Пушкин зорко различал представителей этого типа в Античности. По его созданиям мелькают образы этих Бреммелей древности – Петрония и Овидия. С какой меткостью, вполне в духе Барбье, он сравнивает герцога Ришелье с Алкивиадом, описывая ужины регента, «одушевленные молодостью Аруэта и старостью Шолье, разговорами Монтескье и Фонтенеля»… Самый интерес к Ришелье знаменателен. Барбье посвящает ему в своем трактате целую страницу, считая его величайшим денди всех времен.

Но еще сильнее привлекали Пушкина представители того же типа в современности. Он не переставал набрасывать эскизы к своему излюбленному образу. Эти беглые зарисовки разбросаны по небольшим его произведениям, преимущественно по прозаическим фрагментам. Здесь постоянно мелькают презрительные скептики, которые умеют с такой очаровательной небрежностью говорить о своей необычной чванливости. «Весь ум его почерпнут из „Опасных связей“», – метко определяет одного из них сам поэт. На фоне «Выстрела», «Русского Пелама», «Рославлева», подготовительных отрывков «Египетских ночей», «Романа в письмах», «Отрывка с французского» не перестают вычерчиваться четкие профили этих поздних Петрониев русского ампира.

Один из самых законченных среди них – герой «Египетских ночей» Чарский, которого Пушкин так и называет «надменным dandy».

Это – Онегин, ставший литератором.

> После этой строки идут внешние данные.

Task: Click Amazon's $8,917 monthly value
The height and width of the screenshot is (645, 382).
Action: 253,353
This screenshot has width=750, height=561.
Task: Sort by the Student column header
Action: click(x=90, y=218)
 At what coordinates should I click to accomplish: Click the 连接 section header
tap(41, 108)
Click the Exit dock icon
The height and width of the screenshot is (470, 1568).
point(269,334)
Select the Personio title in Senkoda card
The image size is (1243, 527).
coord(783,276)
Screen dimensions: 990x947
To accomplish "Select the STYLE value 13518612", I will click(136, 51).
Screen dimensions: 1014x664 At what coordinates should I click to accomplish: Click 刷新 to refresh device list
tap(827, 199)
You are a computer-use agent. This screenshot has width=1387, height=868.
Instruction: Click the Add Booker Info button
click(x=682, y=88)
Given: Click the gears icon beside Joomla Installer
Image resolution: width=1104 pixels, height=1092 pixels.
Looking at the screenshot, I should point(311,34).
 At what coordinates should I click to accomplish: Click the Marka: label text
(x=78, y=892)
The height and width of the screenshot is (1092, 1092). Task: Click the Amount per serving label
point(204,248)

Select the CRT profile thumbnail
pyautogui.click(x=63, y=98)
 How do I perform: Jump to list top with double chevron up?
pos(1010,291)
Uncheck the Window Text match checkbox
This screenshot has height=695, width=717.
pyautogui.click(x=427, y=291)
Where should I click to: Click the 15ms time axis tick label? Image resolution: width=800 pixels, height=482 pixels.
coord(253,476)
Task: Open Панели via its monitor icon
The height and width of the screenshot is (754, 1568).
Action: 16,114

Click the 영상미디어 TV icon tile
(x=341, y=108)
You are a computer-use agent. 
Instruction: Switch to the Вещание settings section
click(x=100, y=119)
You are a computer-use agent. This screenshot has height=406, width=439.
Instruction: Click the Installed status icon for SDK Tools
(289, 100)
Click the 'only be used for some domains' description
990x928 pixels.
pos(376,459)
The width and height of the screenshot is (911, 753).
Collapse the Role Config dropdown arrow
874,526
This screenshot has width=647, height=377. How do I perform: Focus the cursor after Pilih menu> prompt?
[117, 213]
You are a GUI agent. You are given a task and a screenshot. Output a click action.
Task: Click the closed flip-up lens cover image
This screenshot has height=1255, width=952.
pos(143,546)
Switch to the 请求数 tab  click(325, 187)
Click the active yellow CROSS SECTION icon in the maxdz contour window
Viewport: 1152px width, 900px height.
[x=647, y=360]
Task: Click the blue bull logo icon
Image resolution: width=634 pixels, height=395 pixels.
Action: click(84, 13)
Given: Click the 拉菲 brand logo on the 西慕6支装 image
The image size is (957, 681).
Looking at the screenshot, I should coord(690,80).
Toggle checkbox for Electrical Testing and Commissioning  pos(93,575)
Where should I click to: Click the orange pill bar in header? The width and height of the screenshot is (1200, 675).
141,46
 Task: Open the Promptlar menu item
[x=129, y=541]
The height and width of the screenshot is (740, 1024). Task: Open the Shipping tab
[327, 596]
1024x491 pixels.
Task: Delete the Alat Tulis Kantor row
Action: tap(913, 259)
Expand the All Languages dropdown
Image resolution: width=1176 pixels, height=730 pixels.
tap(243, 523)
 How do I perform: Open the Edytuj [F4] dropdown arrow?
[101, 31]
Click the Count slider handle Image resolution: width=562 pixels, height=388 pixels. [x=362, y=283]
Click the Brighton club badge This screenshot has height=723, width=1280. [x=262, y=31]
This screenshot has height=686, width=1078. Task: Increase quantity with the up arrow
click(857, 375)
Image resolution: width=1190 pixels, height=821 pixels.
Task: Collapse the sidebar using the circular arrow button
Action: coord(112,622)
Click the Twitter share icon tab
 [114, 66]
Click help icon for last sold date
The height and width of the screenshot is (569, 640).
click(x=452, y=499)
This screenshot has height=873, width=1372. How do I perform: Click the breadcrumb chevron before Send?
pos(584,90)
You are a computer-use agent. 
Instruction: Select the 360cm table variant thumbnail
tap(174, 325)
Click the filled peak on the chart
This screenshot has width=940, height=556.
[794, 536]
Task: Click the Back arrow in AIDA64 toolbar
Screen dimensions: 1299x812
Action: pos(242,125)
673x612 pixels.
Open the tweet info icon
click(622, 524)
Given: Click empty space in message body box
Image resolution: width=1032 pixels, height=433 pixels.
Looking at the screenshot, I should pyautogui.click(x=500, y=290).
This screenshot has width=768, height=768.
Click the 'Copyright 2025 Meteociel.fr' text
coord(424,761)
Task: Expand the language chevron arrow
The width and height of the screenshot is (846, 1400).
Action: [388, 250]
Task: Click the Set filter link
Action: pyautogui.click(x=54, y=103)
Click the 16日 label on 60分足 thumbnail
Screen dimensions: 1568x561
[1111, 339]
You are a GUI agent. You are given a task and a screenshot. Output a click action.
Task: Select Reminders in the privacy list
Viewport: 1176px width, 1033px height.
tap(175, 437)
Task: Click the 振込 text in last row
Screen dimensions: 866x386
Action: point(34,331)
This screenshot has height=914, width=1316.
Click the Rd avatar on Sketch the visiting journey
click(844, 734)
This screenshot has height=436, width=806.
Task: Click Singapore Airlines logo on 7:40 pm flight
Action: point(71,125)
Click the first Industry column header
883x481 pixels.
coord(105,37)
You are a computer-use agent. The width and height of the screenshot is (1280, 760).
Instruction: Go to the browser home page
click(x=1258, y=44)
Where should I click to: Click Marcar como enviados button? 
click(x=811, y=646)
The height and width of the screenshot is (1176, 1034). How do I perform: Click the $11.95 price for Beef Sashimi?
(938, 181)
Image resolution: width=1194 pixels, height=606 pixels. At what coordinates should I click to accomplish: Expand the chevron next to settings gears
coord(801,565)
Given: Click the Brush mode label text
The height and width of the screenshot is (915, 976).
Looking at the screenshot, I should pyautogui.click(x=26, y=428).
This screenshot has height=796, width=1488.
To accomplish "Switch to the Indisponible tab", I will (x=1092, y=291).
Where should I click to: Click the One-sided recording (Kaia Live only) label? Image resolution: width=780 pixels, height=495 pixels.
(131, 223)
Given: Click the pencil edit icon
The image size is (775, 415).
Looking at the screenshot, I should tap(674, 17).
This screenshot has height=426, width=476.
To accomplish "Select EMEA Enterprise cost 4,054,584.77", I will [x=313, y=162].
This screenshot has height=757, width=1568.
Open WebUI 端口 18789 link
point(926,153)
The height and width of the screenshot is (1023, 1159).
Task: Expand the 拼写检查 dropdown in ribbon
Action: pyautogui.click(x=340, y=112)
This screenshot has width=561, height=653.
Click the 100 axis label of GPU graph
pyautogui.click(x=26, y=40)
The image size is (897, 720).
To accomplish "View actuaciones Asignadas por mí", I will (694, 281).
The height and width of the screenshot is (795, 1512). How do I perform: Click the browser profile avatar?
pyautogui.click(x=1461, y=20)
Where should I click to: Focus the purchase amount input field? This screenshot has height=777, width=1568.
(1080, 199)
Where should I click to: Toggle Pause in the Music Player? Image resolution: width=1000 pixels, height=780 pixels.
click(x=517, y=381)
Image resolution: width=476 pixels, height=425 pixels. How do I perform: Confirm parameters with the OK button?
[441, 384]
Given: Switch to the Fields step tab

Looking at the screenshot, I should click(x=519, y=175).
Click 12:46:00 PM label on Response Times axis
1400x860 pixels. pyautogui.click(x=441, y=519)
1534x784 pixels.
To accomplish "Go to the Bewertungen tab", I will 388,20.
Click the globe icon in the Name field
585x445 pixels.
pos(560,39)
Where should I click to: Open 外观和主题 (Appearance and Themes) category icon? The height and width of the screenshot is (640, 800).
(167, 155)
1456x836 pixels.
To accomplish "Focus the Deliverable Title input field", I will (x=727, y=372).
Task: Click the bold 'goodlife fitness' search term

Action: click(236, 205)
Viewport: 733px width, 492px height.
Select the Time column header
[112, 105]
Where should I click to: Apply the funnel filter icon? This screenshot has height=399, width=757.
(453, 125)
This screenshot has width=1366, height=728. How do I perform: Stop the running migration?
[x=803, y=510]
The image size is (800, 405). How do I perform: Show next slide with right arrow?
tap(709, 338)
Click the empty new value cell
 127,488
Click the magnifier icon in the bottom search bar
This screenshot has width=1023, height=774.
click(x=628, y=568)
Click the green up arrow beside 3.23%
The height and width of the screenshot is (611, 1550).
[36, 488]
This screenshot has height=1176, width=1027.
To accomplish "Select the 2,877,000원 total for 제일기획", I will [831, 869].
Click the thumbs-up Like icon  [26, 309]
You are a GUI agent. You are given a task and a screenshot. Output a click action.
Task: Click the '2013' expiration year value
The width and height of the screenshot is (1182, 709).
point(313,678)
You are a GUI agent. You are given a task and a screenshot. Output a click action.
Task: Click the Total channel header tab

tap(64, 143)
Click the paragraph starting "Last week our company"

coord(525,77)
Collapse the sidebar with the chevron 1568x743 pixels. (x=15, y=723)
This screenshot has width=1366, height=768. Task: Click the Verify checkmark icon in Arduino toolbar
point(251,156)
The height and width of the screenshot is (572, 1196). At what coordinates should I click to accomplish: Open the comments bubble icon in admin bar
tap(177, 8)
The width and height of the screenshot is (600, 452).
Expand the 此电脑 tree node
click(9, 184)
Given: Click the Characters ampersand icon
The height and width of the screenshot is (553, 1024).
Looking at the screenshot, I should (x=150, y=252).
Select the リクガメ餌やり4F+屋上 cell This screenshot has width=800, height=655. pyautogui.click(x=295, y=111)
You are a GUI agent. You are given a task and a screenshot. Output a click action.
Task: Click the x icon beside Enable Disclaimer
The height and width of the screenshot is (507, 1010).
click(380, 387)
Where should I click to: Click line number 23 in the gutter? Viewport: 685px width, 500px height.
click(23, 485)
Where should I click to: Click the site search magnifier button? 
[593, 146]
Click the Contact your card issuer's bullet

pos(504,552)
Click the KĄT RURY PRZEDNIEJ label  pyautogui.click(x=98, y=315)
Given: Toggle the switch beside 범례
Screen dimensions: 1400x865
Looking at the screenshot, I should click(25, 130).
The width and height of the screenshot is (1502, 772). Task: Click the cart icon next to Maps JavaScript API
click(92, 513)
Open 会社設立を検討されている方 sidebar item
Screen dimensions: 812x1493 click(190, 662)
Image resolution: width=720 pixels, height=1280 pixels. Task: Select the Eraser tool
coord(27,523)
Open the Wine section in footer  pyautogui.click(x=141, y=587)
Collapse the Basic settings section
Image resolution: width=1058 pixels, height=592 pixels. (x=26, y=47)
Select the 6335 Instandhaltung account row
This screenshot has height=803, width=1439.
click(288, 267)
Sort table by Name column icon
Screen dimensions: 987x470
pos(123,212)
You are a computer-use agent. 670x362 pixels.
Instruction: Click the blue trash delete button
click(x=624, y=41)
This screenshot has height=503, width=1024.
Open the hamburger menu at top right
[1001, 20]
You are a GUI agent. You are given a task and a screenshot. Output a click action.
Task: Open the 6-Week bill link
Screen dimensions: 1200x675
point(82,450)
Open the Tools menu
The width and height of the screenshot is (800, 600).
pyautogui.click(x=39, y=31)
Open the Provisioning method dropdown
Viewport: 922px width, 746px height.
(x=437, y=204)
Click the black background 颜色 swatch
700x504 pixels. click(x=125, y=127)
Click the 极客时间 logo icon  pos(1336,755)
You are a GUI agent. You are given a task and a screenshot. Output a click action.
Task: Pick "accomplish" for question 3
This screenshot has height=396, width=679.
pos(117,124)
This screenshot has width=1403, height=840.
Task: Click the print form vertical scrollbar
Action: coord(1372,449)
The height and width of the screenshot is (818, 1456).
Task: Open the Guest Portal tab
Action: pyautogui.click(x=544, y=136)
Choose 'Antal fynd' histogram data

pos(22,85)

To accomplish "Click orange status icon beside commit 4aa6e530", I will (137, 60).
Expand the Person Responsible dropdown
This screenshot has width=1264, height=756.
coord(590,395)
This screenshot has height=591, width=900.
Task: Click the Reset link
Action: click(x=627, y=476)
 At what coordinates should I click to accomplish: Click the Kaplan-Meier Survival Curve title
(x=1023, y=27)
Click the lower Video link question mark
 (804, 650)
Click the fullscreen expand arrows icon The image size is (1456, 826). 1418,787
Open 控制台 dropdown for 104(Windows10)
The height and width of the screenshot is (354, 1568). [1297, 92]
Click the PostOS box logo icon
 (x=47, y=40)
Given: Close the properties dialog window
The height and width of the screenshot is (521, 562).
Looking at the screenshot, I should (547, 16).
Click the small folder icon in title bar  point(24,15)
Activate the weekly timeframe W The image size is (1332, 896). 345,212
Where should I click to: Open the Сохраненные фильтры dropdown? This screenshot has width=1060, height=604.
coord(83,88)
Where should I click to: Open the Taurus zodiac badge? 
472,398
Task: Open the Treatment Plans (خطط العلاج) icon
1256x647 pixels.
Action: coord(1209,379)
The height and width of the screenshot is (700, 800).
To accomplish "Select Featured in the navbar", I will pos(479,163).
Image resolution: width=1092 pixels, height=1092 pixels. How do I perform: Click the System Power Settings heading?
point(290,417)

С какой тщательностью вычерчен его портрет, столь контрастирующий с фигурой полунищего импровизатора-итальянца. Среди мраморных статуй, бронзы и дорогих украшений этот спесивый модник «в хохлатой парчовой скуфейке, в золотистом китайском халате, опоясанном турецкой шалью», читает римских историков и работает над своими рукописями. Но подобно приятелям Байрона, «он избегал общества своей братии – литераторов и предпочитал им светских людей, даже самых пустых». «В своей одежде он наблюдал самую последнюю моду… Он прикидывался то страстным охотником лошадей, то отчаянным игроком, то самым тонким гастрономом… Он вел жизнь самую рассеянную…»

Таков один из многочисленных набросков Пушкина к вечно интригующему его типу, один из портретов целой галереи его разнообразных денди – римских, парижских и петербургских.

Но самое полное и законченное выражение этот образ получил в том романе, с которым Пушкин не расставался в продолжение почти всей зрелой поры своего творчества, – в «Евгении Онегине».